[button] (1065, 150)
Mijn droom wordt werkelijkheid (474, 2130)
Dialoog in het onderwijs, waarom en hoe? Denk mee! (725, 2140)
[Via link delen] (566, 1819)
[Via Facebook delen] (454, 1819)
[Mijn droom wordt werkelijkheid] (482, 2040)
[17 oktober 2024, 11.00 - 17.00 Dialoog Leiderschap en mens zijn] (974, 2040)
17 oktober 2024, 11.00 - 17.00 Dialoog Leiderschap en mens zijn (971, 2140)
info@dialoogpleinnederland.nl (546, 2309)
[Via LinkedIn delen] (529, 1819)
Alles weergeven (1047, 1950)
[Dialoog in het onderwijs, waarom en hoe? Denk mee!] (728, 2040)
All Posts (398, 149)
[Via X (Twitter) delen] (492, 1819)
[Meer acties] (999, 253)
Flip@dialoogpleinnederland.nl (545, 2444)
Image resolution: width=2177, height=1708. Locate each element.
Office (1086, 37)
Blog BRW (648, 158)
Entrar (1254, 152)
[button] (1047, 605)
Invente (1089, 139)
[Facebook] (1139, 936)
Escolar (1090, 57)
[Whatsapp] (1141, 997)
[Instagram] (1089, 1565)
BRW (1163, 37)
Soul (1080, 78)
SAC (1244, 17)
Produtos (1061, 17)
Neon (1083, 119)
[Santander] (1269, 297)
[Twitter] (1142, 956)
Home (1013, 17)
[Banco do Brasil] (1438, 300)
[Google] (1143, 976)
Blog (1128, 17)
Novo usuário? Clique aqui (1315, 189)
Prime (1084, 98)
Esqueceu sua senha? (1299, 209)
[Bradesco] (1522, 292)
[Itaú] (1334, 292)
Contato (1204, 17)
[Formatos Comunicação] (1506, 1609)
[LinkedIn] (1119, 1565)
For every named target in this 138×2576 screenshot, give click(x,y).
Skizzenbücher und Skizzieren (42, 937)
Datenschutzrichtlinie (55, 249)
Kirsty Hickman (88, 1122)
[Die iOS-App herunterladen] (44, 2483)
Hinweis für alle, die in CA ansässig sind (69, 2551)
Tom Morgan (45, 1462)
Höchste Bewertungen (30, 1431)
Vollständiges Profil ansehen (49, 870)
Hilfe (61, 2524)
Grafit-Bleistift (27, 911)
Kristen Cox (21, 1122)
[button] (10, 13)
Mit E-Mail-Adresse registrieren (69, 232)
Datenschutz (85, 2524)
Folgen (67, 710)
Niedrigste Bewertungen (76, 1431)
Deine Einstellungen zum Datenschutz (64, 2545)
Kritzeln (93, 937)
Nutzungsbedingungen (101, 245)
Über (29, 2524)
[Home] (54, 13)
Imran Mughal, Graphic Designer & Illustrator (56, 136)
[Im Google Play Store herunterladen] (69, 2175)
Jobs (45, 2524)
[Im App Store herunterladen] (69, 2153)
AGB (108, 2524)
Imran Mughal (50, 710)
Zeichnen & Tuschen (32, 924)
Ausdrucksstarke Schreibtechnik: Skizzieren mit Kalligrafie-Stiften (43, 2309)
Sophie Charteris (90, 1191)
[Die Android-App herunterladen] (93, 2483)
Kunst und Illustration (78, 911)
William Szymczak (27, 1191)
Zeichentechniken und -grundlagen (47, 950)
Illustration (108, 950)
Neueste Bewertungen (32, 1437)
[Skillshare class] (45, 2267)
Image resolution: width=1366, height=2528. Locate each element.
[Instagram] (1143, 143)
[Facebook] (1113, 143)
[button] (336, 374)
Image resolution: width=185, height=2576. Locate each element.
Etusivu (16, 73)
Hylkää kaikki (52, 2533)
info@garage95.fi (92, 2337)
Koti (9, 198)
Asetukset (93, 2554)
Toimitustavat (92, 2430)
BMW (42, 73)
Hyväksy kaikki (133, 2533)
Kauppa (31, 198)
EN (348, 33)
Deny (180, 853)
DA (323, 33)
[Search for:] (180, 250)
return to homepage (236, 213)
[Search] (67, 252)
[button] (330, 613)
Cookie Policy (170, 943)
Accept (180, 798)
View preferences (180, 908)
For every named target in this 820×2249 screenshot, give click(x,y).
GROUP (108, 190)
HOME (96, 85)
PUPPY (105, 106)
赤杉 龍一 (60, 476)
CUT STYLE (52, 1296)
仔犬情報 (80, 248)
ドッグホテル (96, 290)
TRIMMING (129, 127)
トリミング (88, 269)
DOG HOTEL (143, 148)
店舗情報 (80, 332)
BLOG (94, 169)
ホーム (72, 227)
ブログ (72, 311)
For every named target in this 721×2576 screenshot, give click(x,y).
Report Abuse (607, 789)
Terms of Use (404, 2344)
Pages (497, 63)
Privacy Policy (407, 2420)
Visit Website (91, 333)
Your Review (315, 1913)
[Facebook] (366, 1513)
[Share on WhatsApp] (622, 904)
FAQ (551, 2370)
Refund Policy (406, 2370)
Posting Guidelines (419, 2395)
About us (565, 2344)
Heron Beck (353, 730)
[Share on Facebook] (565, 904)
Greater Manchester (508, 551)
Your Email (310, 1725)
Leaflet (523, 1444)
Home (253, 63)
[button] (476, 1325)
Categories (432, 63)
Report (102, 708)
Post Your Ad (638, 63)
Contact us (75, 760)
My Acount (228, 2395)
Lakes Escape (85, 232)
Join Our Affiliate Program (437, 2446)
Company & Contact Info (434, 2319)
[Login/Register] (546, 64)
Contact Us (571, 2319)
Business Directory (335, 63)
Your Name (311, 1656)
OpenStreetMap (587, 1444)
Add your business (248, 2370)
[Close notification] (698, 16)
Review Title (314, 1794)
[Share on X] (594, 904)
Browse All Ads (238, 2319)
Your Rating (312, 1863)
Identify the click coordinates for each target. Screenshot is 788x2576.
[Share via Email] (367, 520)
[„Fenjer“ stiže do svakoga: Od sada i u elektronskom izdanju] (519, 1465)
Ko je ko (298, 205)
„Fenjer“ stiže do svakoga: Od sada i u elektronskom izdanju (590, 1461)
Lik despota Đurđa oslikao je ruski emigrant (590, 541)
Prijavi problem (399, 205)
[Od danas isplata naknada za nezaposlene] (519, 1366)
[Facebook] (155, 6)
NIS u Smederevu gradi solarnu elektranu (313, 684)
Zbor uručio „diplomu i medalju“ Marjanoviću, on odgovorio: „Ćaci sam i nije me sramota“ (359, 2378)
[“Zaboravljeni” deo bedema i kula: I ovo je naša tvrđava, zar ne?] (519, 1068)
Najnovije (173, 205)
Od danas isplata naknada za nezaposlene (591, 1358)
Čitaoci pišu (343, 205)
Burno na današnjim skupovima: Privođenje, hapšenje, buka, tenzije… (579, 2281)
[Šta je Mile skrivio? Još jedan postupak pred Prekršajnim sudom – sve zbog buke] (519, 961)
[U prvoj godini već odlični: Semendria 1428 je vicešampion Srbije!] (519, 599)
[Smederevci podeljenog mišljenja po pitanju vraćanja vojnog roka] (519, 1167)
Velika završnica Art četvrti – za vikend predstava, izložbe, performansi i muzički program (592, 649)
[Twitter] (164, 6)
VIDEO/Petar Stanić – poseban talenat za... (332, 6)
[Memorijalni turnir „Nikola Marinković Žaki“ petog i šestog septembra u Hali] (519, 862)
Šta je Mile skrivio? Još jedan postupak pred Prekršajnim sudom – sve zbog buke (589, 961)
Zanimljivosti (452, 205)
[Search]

YOUR GOAL: Among the entries above, the lines between the ones containing "[Via X (Twitter) delen] (492, 1819)" and "Produtos (1061, 17)", inclusive, are to be transcribed exactly. No other line is to be given.

ANSWER FOR THIS EXERCISE:
[Via X (Twitter) delen] (492, 1819)
[Meer acties] (999, 253)
Flip@dialoogpleinnederland.nl (545, 2444)
Image resolution: width=2177, height=1708. Locate each element.
Office (1086, 37)
Blog BRW (648, 158)
Entrar (1254, 152)
[button] (1047, 605)
Invente (1089, 139)
[Facebook] (1139, 936)
Escolar (1090, 57)
[Whatsapp] (1141, 997)
[Instagram] (1089, 1565)
BRW (1163, 37)
Soul (1080, 78)
SAC (1244, 17)
Produtos (1061, 17)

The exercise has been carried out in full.